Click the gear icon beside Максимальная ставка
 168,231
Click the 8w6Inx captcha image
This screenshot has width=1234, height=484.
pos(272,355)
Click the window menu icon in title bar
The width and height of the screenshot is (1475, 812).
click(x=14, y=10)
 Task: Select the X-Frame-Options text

--

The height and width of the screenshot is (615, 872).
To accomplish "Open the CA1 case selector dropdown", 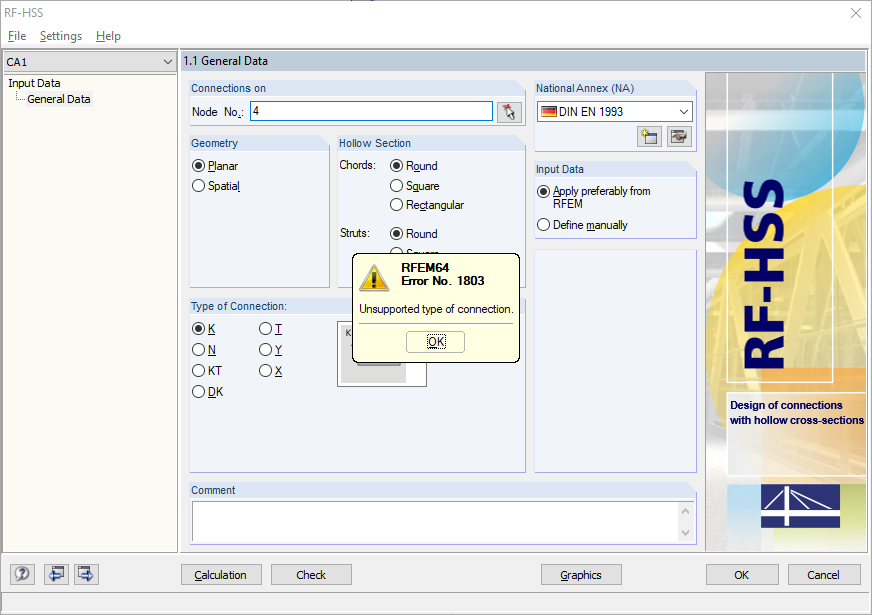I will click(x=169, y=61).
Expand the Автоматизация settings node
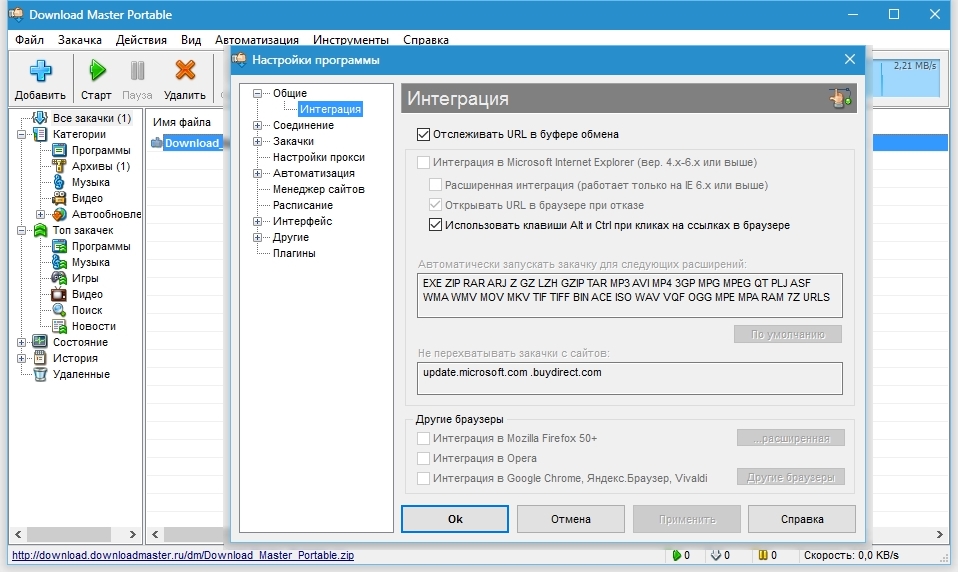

...

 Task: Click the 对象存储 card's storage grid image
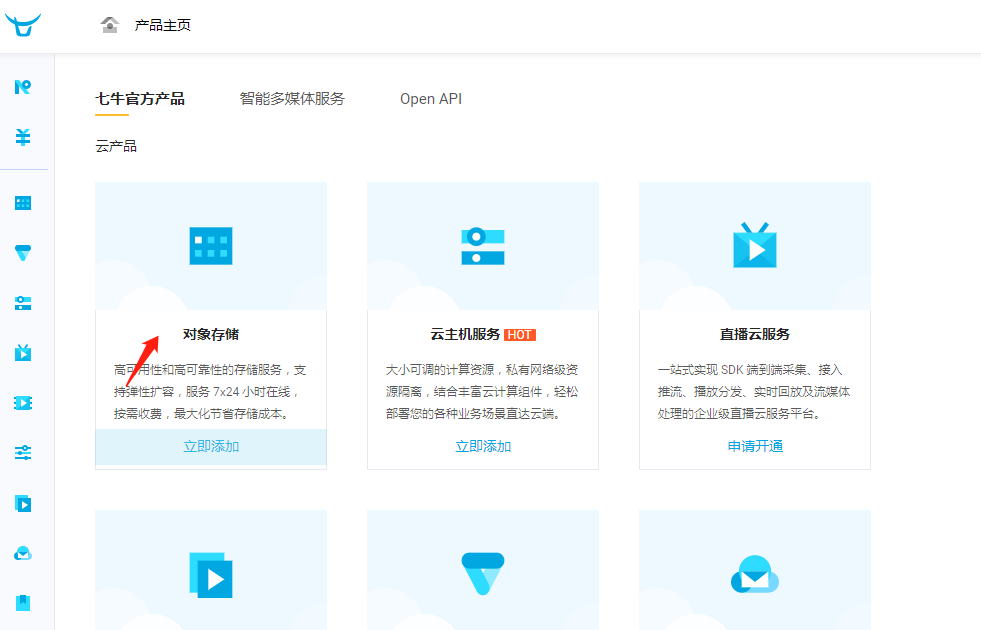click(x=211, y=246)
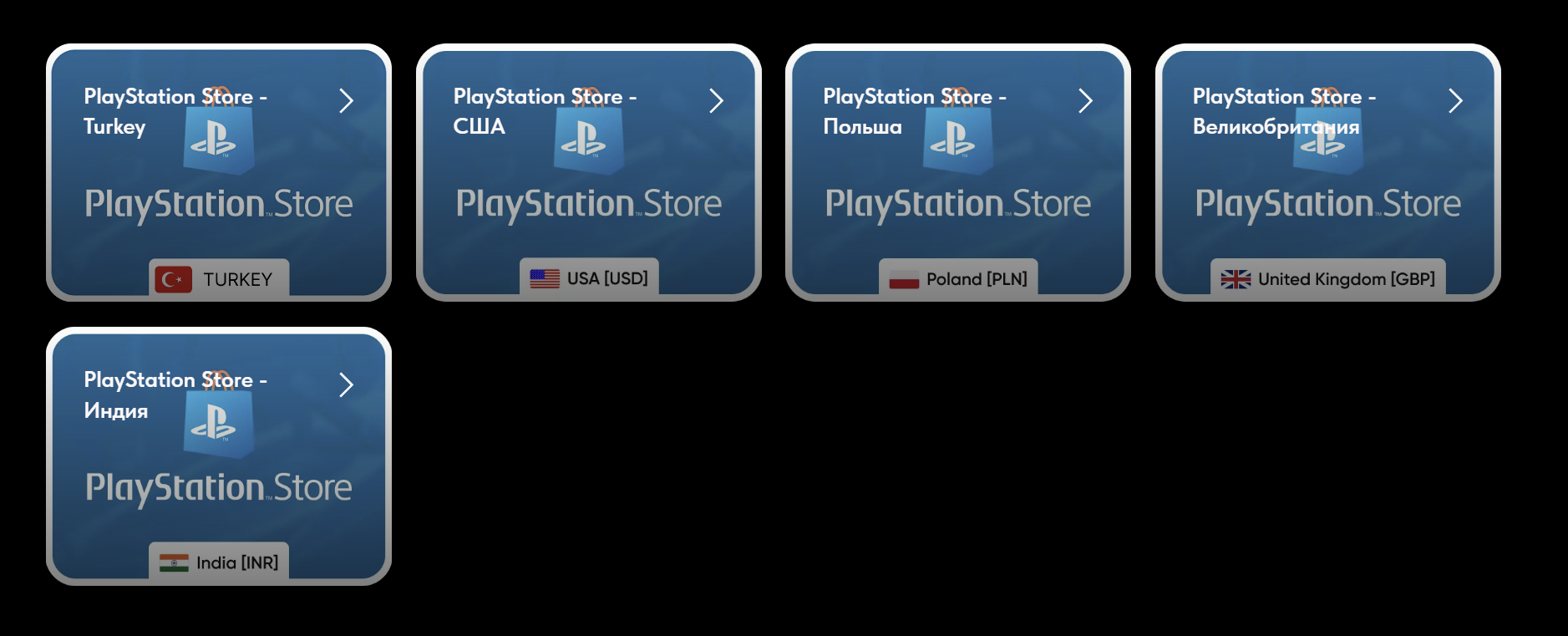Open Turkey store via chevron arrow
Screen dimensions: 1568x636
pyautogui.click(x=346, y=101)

_Aim of the task_: Reproduce verbatim only the segment of the listing bounded by the line containing "Click the gear" and the line containing "Task: Select the X-Frame-Options text", with both boundary lines included.

_Solved problem_:
Click the gear icon beside Максимальная ставка
 168,231
Click the 8w6Inx captcha image
This screenshot has width=1234, height=484.
pos(272,355)
Click the window menu icon in title bar
The width and height of the screenshot is (1475, 812).
click(x=14, y=10)
 Task: Select the X-Frame-Options text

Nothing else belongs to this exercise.